Le régime de sanctions prévoit, en cas de non-conformité, une amende pouvant atteindre Rs 200 000 ainsi qu’une peine d’emprisonnement maximale de deux ans. Dans la pratique, les autorités privilégient une approche graduée : un avis de conformité est d’abord émis, accordant généralement cinq jours au contrevenant pour régulariser sa situation. Depuis l’entrée en vigueur du règlement, un peu plus de deux mois et demi ont suffi pour enregistrer 92 plaintes et conduire 81 inspections. L’EEMO a délivré 29 avis de conformité, dont 17 ont déjà donné lieu aux mesures correctives requises. Patrick Assirvaden a précisé qu’aucune poursuite judiciaire n’a encore été engagée.

Deux questions à portée économique plus large ont également été soulevées lors des échanges parlementaires. Farhad Aumeer a interrogé le ministre sur la possibilité d’imposer aux centres commerciaux de recourir prioritairement à l’énergie solaire, une orientation qui aurait des implications directes sur la structure de financement et d’approvisionnement énergétique de ces opérateurs. Patrick Assirvaden a indiqué qu’il allait étudier la question, reconnaissant sa pertinence.

Sur la prolongation éventuelle du dispositif au-delà de novembre 2026, le ministre a adopté une position prudente : si la nécessité se fait sentir, la question sera réexaminée. Cette réserve laisse ouverte la perspective d’une extension des contraintes pesant sur les coûts d’exploitation des acteurs non résidentiels.
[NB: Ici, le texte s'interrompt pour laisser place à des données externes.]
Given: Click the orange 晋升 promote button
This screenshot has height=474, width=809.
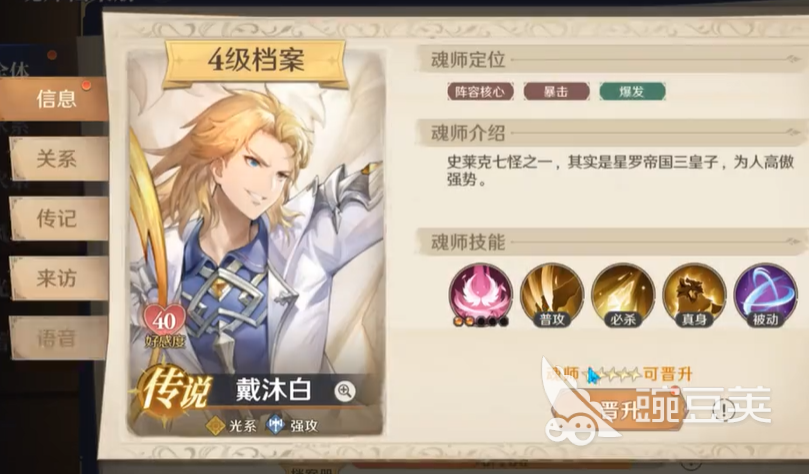Looking at the screenshot, I should click(x=617, y=410).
Pour les investisseurs et opérateurs exposés au marché énergétique mauricien, le signal est clair : les autorités entendent agir sur la demande comme levier de gestion des risques d’approvisionnement, dans un contexte où la facture des importations de combustible reste directement corrélée à la volatilité des marchés mondiaux. La question qui demeure ouverte est de savoir si une obligation de recours au solaire pour les grands consommateurs commerciaux viendrait modifier durablement la structure de coûts et d’investissements du secteur.

Questions-réponses

Quelle économie financière le règlement de sobriété énergétique est-il censé générer, et sur quelle période?
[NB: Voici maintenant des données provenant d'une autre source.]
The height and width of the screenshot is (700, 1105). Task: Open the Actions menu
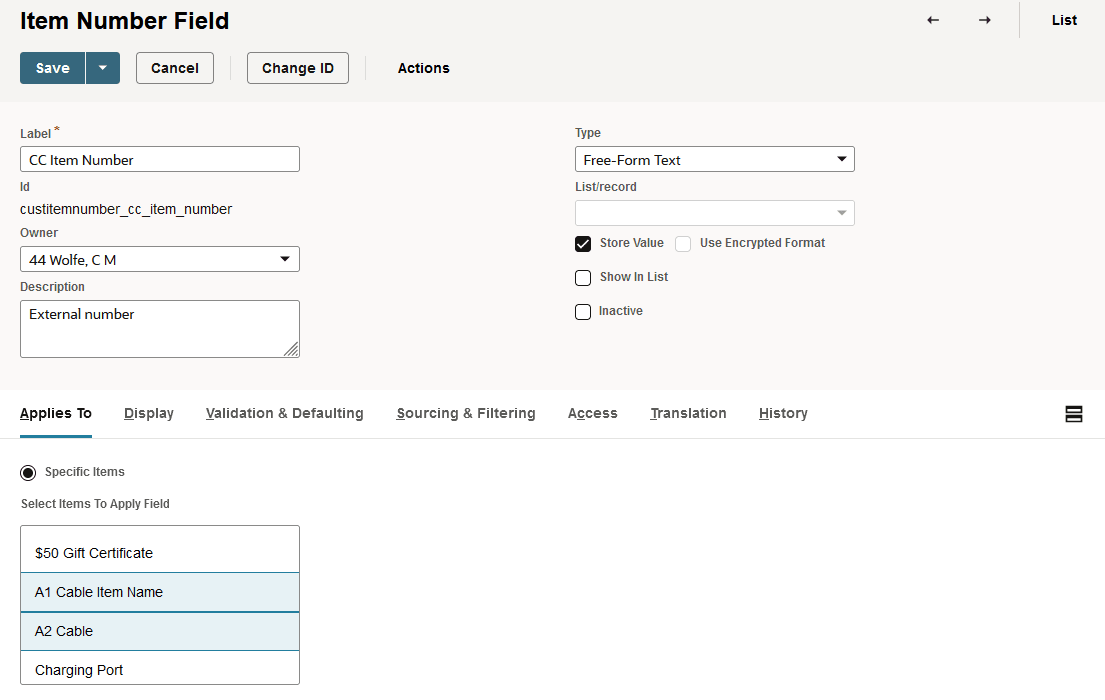click(423, 68)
Les autorités projettent Rs 120 millions d'économies sur la facture de combustible, pour une période d'application allant du 1er mai au 1er novembre 2026.
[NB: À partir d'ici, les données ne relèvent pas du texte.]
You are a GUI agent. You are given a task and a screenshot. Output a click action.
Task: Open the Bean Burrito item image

Quels opérateurs économiques sont directement soumis aux contraintes du règlement, et lesquels en sont exemptés?

Les gestionnaires d'actifs commerciaux, centres commerciaux, bureaux et établissements publics absorbent l'essentiel des contraintes. Les ménages et les infrastructures critiques (hôpitaux, aéroports, ports, services d'urgence, distribution d'eau, centrales électriques, radiodiffusion) sont expressément exemptés.

Quelle question d'investissement à portée plus large a été soulevée lors des échanges parlementaires?

Farhad Aumeer a interrogé le ministre sur la possibilité d'imposer aux centres commerciaux de recourir prioritairement à l'énergie solaire, une mesure qui aurait des implications directes sur la structure de financement et d'approvisionnement énergétique de ces opérateurs. Patrick Assirvaden a indiqué qu'il allait étudier la question.

Quel bilan d'application le dispositif affiche-t-il après deux mois et demi, et quelles sont les sanctions encourues?

92 plaintes ont été enregistrées et 81 inspections conduites. L'EEMO a délivré 29 avis de conformité, dont 17 ont déjà donné lieu aux mesures correctives requises. Aucune poursuite judiciaire n'a encore été engagée. Les sanctions maximales prévues sont une amende de Rs 200 000 et deux ans d'emprisonnement.